Italia, como el resto de la Unión Europea, opera bajo normas de protección de datos más estrictas que la mayoría de los estados de EE. UU., principalmente a través del Reglamento General de Protección de Datos. Si esas normas restringirán significativamente cómo opera una empresa como Flock Safety, o si la aplicación de la ley se quedará atrás del despliegue como ha ocurrido en partes de EE. UU., sigue siendo una pregunta abierta que el informe original no resuelve.
Qué significa esto para ti
Si vives en una comunidad donde se están instalando lectores automáticos de placas, ya sea en EE. UU. o ahora potencialmente en Italia, vale la pena hacer algunas preguntas directas. ¿Quién tiene acceso a los datos que recopilan estas cámaras? ¿Cuánto tiempo se almacenan? ¿Se comparten con otras agencias o jurisdicciones? Estas no son preocupaciones abstractas. Como ha demostrado el periodismo en EE. UU., las respuestas a menudo sorprenden incluso a los funcionarios locales que aprobaron los contratos en primer lugar.
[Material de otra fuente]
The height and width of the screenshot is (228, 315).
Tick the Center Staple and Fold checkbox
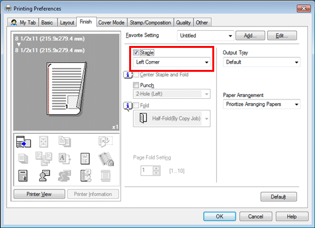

La privacidad rara vez se pierde de una sola vez. Se erosiona a través de despliegues incrementales que individualmente parecen razonables, una cámara aquí para recuperación de vehículos robados, una red allá para seguridad vial, hasta que existe un sistema integral de seguimiento sin que nadie haya votado explícitamente por uno. La expansión reportada de Flock Safety en Italia es un recordatorio de que este patrón no se limita a las calles estadounidenses.
Conclusiones clave
Mantente informado sobre si se están desplegando sistemas ALPR en tu área, independientemente de en qué país vivas. Asiste a las reuniones del gobierno local donde se discutan contratos de vigilancia, ya que estas decisiones a menudo se toman con poca participación pública. Haz preguntas específicas sobre retención de datos, acceso y acuerdos de intercambio antes de que se instale tecnología como esta. Y apoya los requisitos de transparencia que obliguen a empresas y gobiernos a divulgar cómo se utilizan los datos de vigilancia, no solo que se están recopilando.